-- What you have to do --
The answer must be the full listing, restated word for word.

-- Source material --
------------------------------

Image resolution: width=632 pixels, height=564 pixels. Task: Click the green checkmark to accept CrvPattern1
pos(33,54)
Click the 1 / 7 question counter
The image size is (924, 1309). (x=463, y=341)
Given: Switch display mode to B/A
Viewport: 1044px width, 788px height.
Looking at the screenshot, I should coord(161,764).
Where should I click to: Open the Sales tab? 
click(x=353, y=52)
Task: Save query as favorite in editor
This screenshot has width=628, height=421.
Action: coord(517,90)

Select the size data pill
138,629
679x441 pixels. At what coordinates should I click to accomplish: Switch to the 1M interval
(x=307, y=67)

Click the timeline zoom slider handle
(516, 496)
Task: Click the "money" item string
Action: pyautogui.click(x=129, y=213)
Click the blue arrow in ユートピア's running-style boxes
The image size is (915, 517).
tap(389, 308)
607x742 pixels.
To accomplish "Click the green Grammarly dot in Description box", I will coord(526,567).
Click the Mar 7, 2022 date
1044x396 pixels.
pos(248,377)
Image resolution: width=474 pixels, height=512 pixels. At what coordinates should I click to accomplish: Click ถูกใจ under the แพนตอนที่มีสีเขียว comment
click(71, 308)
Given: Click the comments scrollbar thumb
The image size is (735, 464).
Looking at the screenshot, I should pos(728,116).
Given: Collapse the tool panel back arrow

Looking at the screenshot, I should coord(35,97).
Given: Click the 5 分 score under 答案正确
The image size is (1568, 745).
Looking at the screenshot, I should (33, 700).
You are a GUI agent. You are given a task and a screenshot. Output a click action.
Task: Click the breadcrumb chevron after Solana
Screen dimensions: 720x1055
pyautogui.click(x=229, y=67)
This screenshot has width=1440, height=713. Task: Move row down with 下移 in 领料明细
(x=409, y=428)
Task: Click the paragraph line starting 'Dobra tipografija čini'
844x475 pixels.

------------------------------

-- Solution to this task --
Image resolution: width=632 pixels, height=564 pixels. Task: Click the green checkmark to accept CrvPattern1
pos(33,54)
Click the 1 / 7 question counter
The image size is (924, 1309). (x=463, y=341)
Given: Switch display mode to B/A
Viewport: 1044px width, 788px height.
Looking at the screenshot, I should coord(161,764).
Where should I click to: Open the Sales tab? 
click(x=353, y=52)
Task: Save query as favorite in editor
This screenshot has width=628, height=421.
Action: coord(517,90)

Select the size data pill
138,629
679x441 pixels. At what coordinates should I click to accomplish: Switch to the 1M interval
(x=307, y=67)

Click the timeline zoom slider handle
(516, 496)
Task: Click the "money" item string
Action: pyautogui.click(x=129, y=213)
Click the blue arrow in ユートピア's running-style boxes
The image size is (915, 517).
tap(389, 308)
607x742 pixels.
To accomplish "Click the green Grammarly dot in Description box", I will coord(526,567).
Click the Mar 7, 2022 date
1044x396 pixels.
pos(248,377)
Image resolution: width=474 pixels, height=512 pixels. At what coordinates should I click to accomplish: Click ถูกใจ under the แพนตอนที่มีสีเขียว comment
click(71, 308)
Given: Click the comments scrollbar thumb
The image size is (735, 464).
Looking at the screenshot, I should pos(728,116).
Given: Collapse the tool panel back arrow

Looking at the screenshot, I should coord(35,97).
Given: Click the 5 分 score under 答案正确
The image size is (1568, 745).
Looking at the screenshot, I should (33, 700).
You are a GUI agent. You are given a task and a screenshot. Output a click action.
Task: Click the breadcrumb chevron after Solana
Screen dimensions: 720x1055
pyautogui.click(x=229, y=67)
This screenshot has width=1440, height=713. Task: Move row down with 下移 in 领料明细
(x=409, y=428)
Task: Click the paragraph line starting 'Dobra tipografija čini'
844x475 pixels.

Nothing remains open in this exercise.